The patents, published applications, and scientific literature referred to herein establish the knowledge of those skilled in the art and are hereby incorporated by reference in their entirety to the same extent as if each was specifically and individually indicated to be incorporated by reference. Any conflict between any reference cited herein and the specific teachings of this specifications shall be resolved in favor of the latter. Likewise, any conflict between an art-understood definition of a word or phrase and a definition of the word or phrase as specifically taught in this specification shall be resolved in favor of the latter.

Claims

1-36. (canceled)

37. A method for treating tumors comprising contacting said tumor with a PAK1 inhibitor in combination with a second anti-hyperproliferative compound.

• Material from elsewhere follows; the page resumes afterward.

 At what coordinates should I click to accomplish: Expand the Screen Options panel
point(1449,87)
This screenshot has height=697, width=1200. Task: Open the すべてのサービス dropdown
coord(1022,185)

38. The method according to claim 37 wherein said tumor exhibits elevated levels of the PAK1 protein.

39. The method according to claim 37 wherein said tumor is breast tumor, a squamous non-small cell lung tumor or a squamous head and neck tumor.

40. The method according to claim 37 wherein the PAK1 inhibitor is a compound of formula I:

41. The method of any of claim 37 wherein said the second anti-hyperproliferative compound is an inhibitor of inhibitor of apoptosis proteins.

42. The method of claim of claim 41 wherein said inhibitor of inhibitor of apoptosis protein is BV6 or G24416.

43. The method of any of claim 37 wherein said anti-hyperproliferative compound is an EGFR inhibitor or antagonist.

44. The method of claim 43 wherein said EGFR inhibitor is erlotinib, gefitinib or lapatinib.

45. The method of any of claim 37 wherein said second anti-hyperproliferative compound is an inhibitor of the Ras/Raf/MEK/Erk signaling cascade.

46. The method of any of claim 37 wherein said second anti-hyperproliferative compound is an inhibitor of PI3K/AKT/mTOR signaling cascade.

47. The method of any of claim 37 wherein the second anti-hyperproliferative compound is an inhibitor of Src kinase.

48. A method of treating a patient suffering from a cancer or a hyperproliferative disorder comprising co-administering to a patient in need thereof a PAK 1 inhibitor and a second anti-hyperproliferative agent.